Toronto: Scientists have discovered that a natural molecule, a derivative of omega-3 fatty acids, could be used to treat insulin resistance and type 2 diabetes.
Researchers at Canada’s Universite Laval Faculty of Medicine, the Quebec Heart and Lung Institute Research Center, and the Institute of Nutrition and Functional Foods found that the molecule mimics some of the effects of physical exercise on blood glucose regulation.
It is known that omega-3 fatty acids can help reduce insulin resistance caused by a diet high in saturated fat.
In their earlier work, Professor Andre Marette, Scientific Director of Universite Laval’s Institute of Nutrition and Functional Foods, and his colleagues had linked these effects to a bioactive lipid called protectin D1.

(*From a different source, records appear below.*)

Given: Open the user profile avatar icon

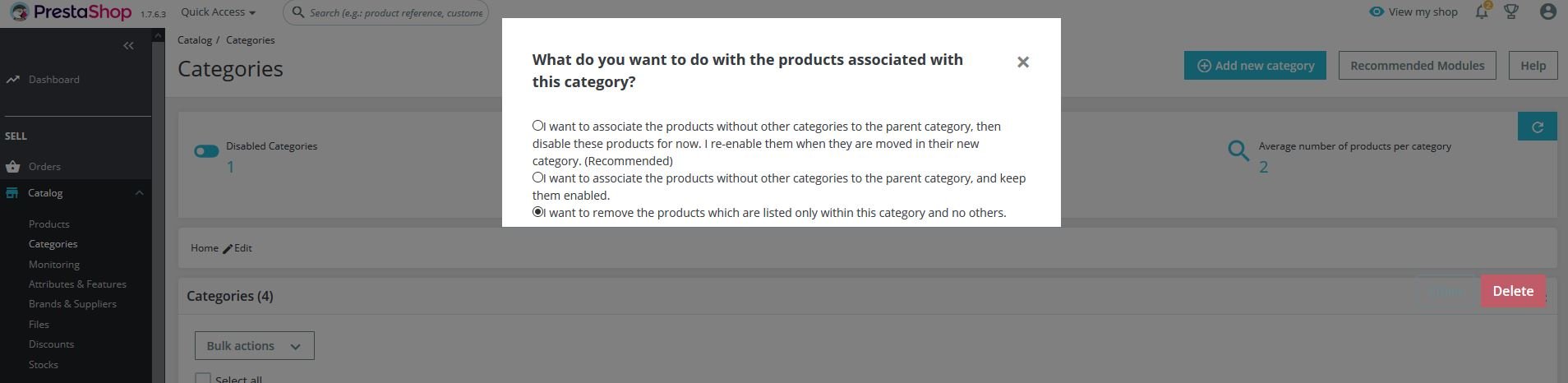Looking at the screenshot, I should [x=1547, y=12].
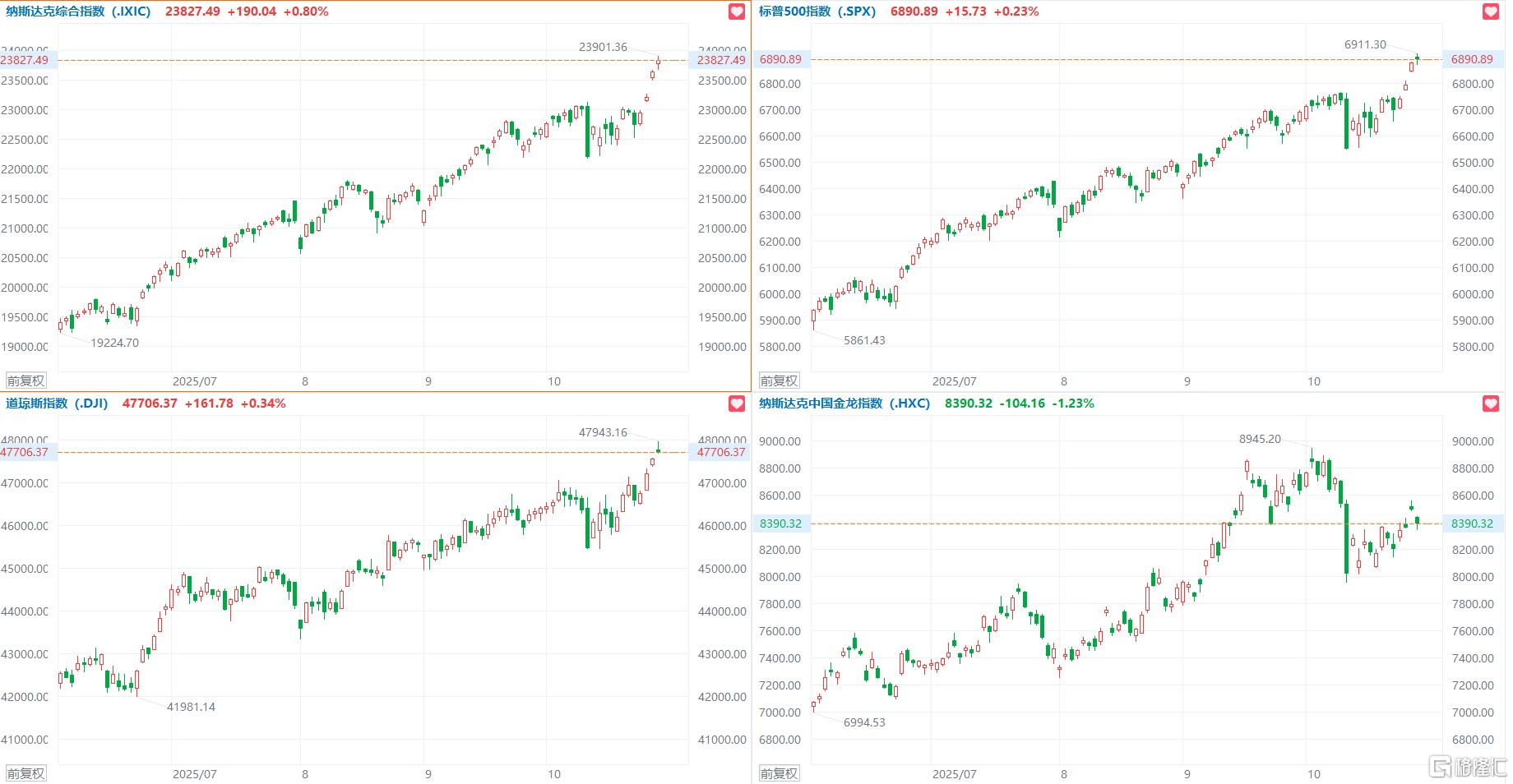Click heart icon on Dow Jones chart
Screen dimensions: 1513x784
(737, 404)
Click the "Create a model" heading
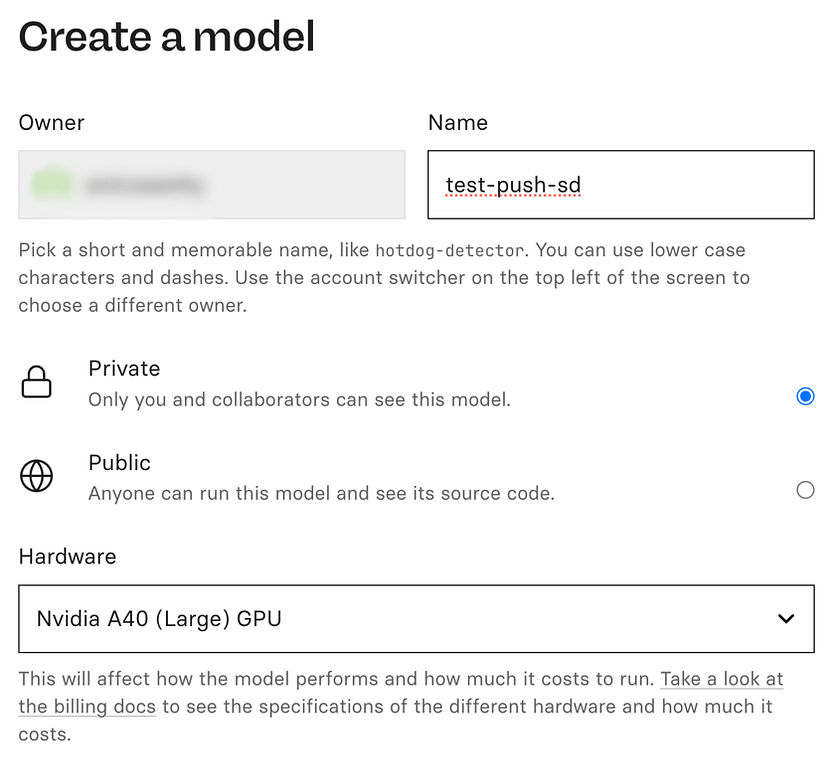This screenshot has height=763, width=840. [167, 37]
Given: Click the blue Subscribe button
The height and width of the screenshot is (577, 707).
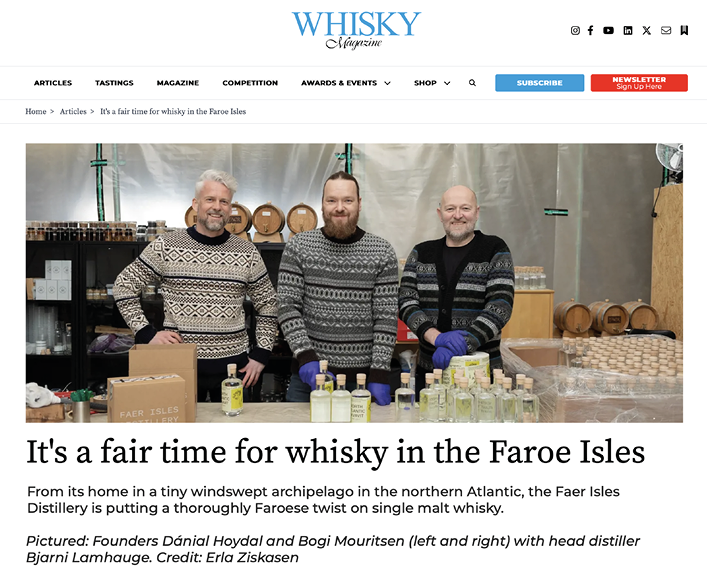Looking at the screenshot, I should point(539,83).
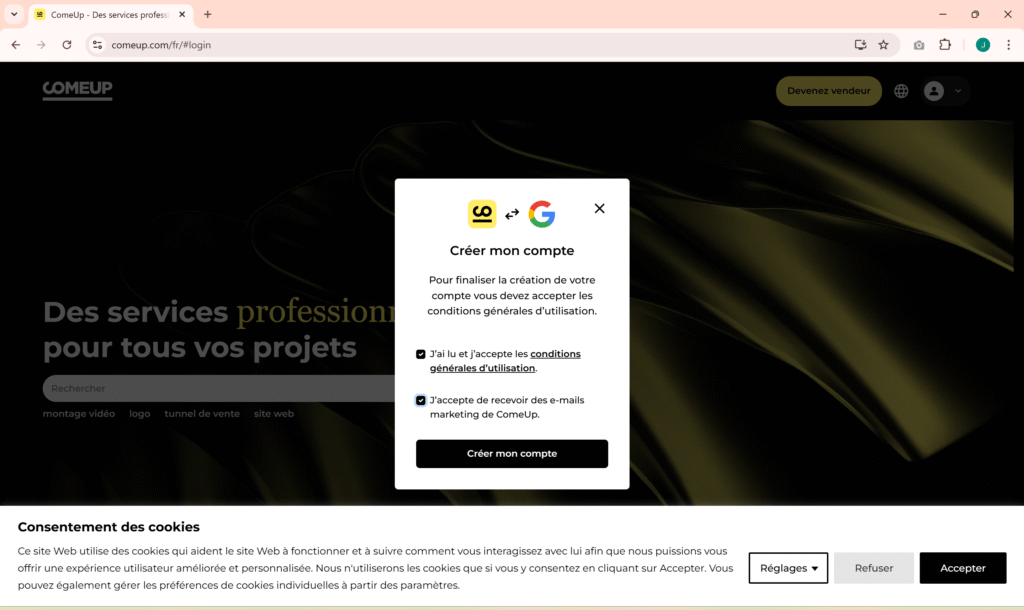
Task: Reload the page
Action: (67, 45)
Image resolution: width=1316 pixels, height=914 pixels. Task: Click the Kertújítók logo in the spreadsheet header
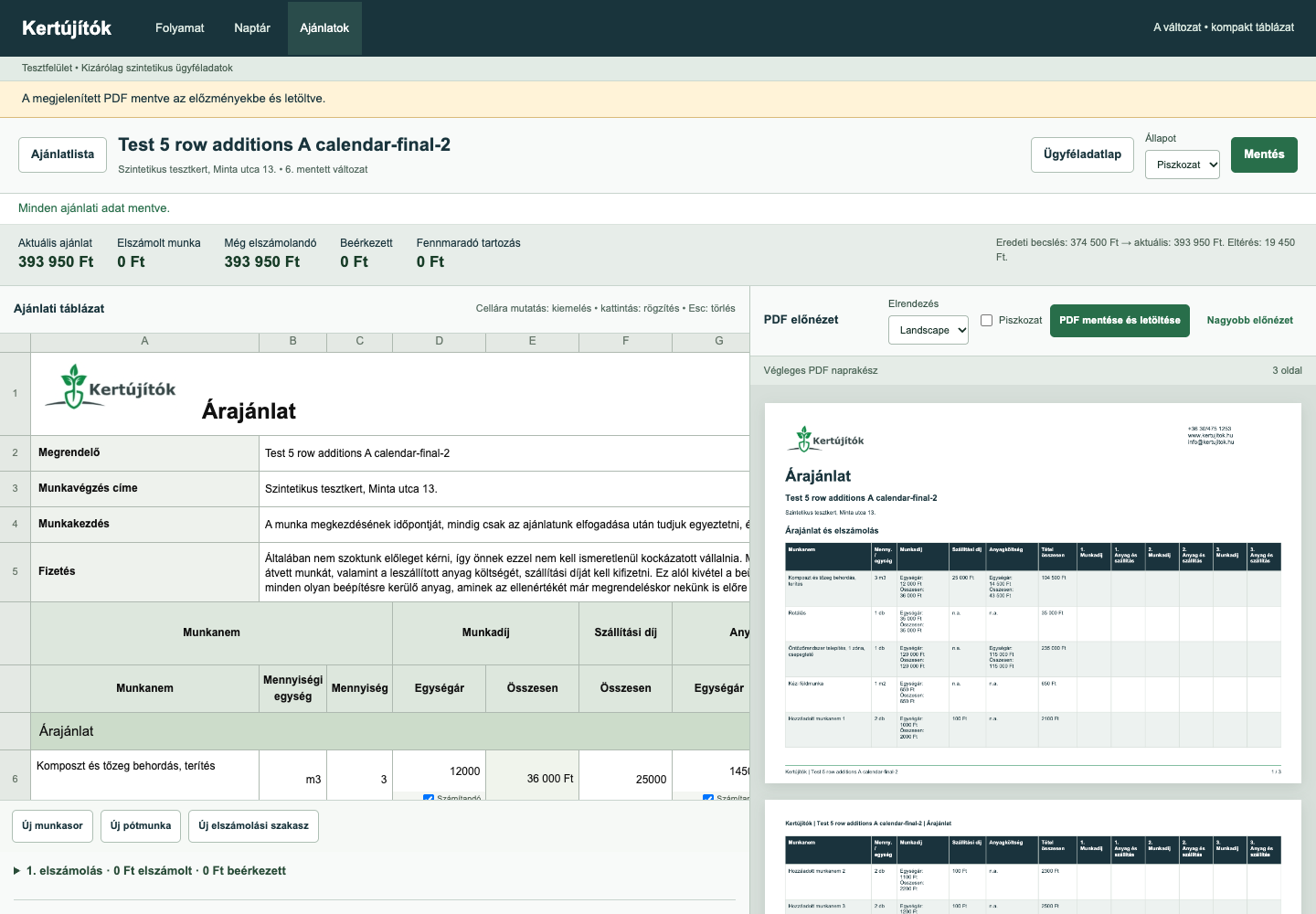click(x=111, y=387)
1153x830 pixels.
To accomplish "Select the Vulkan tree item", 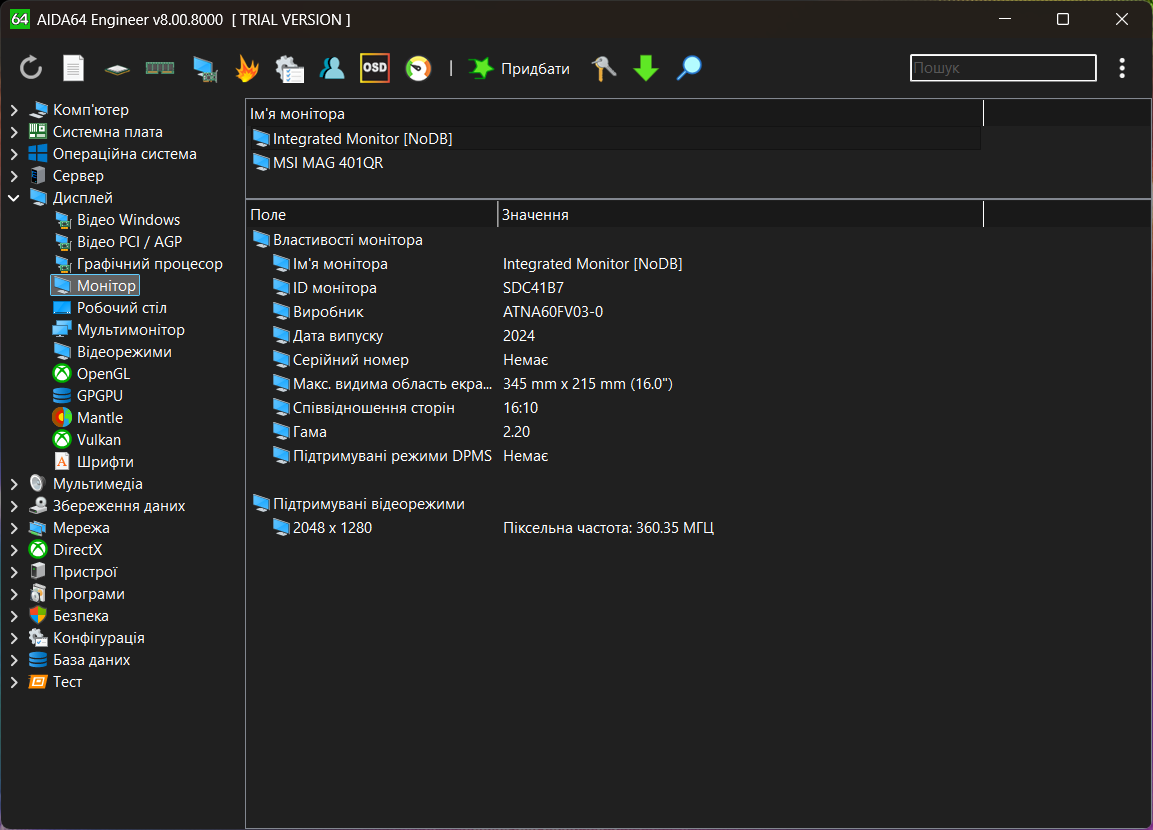I will point(98,440).
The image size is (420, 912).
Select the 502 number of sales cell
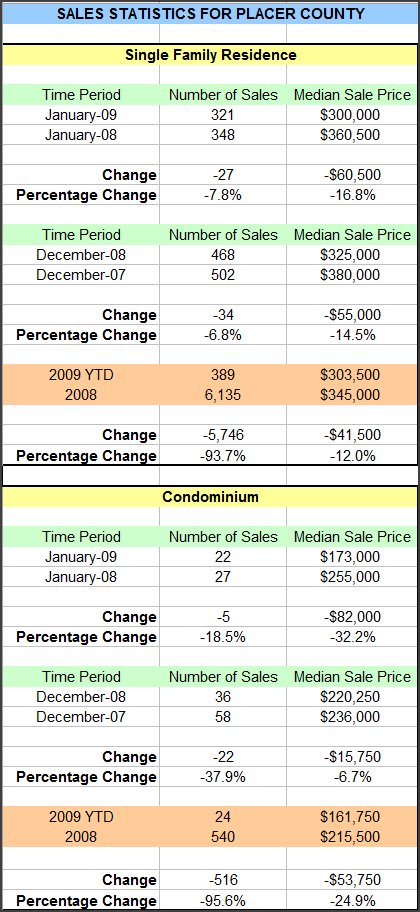223,275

In investigating further, they discovered that another member of the same family named protectin DX (PDX) triggers the production and release of interleukin 6 (IL-6) in muscle cells, a response that also occurs during physical exercise.
“Once in the bloodstream, IL-6 controls glucose levels in two ways: it signals to the liver to reduce glucose production and acts directly on the muscles to increase glucose uptake,” Marette said.
The researchers used transgenic mice lacking the IL-6 gene to demonstrate the link between PDX and IL-6. PDX had very little effect on the control of blood glucose in these animals.
In similar tests conducted on obese diabetic rats, PDX was shown to dramatically improve responsiveness to insulin, the hormone which regulates blood glucose.
“The mechanism of action described for PDX represents a new therapeutic strategy for improving glucose control. Its efficacy may be comparable with that of certain drugs currently prescribed to control glycemia,” Marette said.
Even though PDX appears to mimic the effect of physical exercise by triggering IL-6 secretion in the muscles, Marette warned that it is not a substitute for physical activity.
Marette and Universite Laval have filed a patent application for PDX and its therapeutic applications.
“For us, the next step is to demonstrate the antidiabetic effects in humans and determine the receptor through which PDX acts,” Marette said.
The research was published in the journal Nature Medicine.